I’ll try to be quick. It will be difficult.
A brief note on what I’m doing now. My time is roughly spent like this (waking hours):
Let’s say the vertical axis is hours of the day and the horizontal is something like months. And repeat.
My formal education was in chemical engineering, go Missouri S&T! I worked for a specialty chemical company and then for an oilfield services company. Then my wife and I made a dramatic shift. We decided to drive a truck together, over-the-road as it’s known. 49 states and 7 Canadian provinces. We had a plan to do that for a set number of years, give or take few depending on actual results. Now we have a little girl, and life is good. Except for the fact that trucking (which I still do) isn’t particularly favorable to family life.
For a couple of years I taught math at a fantastic school in Northwest Arkansas. Though it was a great experience, teaching wasn’t for me. For the past year I have been teaching myself programming, and building a foundation in data science.
My history with computers.
In the Year of Our Lord, Nineteen and Ninety Two (8th grade), I vaguely remember programming an Apple IIe to draw several frames of a fish jumping out of water. I was proud. Of course I used MS Word and Excel later, but my next real exposure to programming was a C++ class in college. I don’t remember what it was, but I did. Not. Like. It. That was a shame because the instructor also taught Physics and I loved that. I went on to copy and paste static websites and make them my own with small changes. Huzzah!
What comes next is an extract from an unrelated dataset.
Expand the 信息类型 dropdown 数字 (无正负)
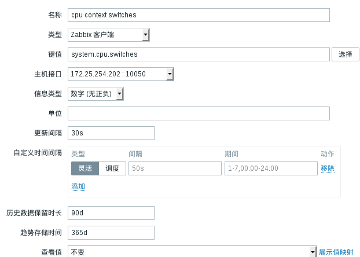Image resolution: width=360 pixels, height=257 pixels. point(95,94)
I did some undergraduate research modeling supercritical CO2 on a UNIX system tweaking my professor’s Monte Carlo simulations. Until then I thought it was just a car.
Anyone will agree with me when I say this: After using C (which I love), using Python is a dream. That’s how I got interested in data science. Python has amazing libraries (and a thriving community) for data science. So my focus has been getting better with Python, and learning everything I can about statistics, analytics, visualization, and machine learning.